(Data extracted from a collection)
·····
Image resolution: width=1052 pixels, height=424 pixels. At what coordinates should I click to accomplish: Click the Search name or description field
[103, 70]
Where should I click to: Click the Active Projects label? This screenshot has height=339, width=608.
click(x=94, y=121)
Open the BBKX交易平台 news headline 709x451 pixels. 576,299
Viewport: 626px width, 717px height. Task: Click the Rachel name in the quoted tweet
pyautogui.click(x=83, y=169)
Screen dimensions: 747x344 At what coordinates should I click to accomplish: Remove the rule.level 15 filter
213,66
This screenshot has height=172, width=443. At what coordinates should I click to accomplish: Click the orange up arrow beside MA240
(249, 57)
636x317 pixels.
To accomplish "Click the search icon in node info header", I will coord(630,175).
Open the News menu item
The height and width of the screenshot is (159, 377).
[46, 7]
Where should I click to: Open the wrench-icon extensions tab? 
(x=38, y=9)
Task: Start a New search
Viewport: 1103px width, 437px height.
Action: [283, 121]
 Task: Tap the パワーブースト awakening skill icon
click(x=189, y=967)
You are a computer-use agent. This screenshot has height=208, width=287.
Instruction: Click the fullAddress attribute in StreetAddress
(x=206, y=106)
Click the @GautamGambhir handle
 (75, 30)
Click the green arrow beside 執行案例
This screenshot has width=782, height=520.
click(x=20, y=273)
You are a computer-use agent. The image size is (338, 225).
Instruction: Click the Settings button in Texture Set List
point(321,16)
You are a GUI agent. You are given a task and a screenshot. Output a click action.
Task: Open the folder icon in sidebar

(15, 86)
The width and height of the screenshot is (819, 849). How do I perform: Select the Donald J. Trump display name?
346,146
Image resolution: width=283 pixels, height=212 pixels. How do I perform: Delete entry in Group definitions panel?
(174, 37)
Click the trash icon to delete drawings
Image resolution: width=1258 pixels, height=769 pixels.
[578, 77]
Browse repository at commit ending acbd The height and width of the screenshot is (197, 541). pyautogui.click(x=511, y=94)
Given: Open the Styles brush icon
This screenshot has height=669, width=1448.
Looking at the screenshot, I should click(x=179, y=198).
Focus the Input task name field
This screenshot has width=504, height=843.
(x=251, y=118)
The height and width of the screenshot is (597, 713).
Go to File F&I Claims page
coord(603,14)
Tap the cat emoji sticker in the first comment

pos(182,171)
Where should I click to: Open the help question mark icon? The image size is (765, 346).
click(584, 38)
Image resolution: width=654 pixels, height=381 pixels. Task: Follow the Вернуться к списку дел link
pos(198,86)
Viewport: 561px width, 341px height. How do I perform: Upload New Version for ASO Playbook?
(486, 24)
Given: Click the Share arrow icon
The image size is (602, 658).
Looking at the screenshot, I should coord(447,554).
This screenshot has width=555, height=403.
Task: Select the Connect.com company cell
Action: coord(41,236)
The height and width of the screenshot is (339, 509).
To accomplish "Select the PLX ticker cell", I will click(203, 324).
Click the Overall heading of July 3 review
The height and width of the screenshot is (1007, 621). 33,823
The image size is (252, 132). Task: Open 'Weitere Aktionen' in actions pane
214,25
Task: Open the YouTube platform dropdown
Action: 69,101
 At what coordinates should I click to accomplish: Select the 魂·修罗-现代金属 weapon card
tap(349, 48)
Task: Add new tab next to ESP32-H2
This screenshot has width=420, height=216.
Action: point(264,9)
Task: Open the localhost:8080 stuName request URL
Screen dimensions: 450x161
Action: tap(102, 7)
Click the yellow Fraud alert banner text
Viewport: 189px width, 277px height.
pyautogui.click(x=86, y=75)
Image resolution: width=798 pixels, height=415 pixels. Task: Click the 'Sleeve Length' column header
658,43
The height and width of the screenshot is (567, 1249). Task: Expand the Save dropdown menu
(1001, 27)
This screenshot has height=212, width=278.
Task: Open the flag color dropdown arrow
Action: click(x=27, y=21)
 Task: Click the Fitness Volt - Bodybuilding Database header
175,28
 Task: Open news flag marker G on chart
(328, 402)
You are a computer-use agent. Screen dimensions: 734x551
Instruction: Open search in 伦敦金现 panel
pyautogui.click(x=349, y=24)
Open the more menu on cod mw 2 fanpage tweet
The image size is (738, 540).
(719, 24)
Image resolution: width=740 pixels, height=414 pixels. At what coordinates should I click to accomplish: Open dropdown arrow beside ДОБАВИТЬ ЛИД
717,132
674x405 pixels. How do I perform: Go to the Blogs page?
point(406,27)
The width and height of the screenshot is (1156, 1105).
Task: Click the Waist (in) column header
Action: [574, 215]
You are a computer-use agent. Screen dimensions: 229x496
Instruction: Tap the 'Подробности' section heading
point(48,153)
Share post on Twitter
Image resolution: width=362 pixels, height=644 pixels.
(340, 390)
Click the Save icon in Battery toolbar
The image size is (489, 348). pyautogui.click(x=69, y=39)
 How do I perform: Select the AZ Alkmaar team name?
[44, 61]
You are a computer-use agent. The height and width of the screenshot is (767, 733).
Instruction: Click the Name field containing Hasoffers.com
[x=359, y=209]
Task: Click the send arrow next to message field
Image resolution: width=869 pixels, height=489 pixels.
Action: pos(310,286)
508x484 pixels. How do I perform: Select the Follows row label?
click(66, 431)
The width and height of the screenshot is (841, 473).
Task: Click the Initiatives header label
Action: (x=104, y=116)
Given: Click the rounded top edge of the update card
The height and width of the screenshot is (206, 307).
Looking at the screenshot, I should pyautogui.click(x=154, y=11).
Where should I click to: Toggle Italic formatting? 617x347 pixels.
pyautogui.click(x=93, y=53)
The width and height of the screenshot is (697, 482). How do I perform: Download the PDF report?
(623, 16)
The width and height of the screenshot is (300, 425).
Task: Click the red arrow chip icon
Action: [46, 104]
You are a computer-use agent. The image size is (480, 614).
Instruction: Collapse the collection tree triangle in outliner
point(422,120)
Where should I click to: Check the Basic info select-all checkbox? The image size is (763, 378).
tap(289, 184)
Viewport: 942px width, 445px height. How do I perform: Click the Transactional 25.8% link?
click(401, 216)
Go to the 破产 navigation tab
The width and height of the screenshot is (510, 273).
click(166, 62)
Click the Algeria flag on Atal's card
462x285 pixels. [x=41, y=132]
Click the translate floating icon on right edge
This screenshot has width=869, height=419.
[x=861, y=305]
·····
### TASK TO COMPLETE
Above are some records; copy each line there that contains "Share".

### SOLUTION TO THIS TASK
Given: Click the Share arrow icon
Share post on Twitter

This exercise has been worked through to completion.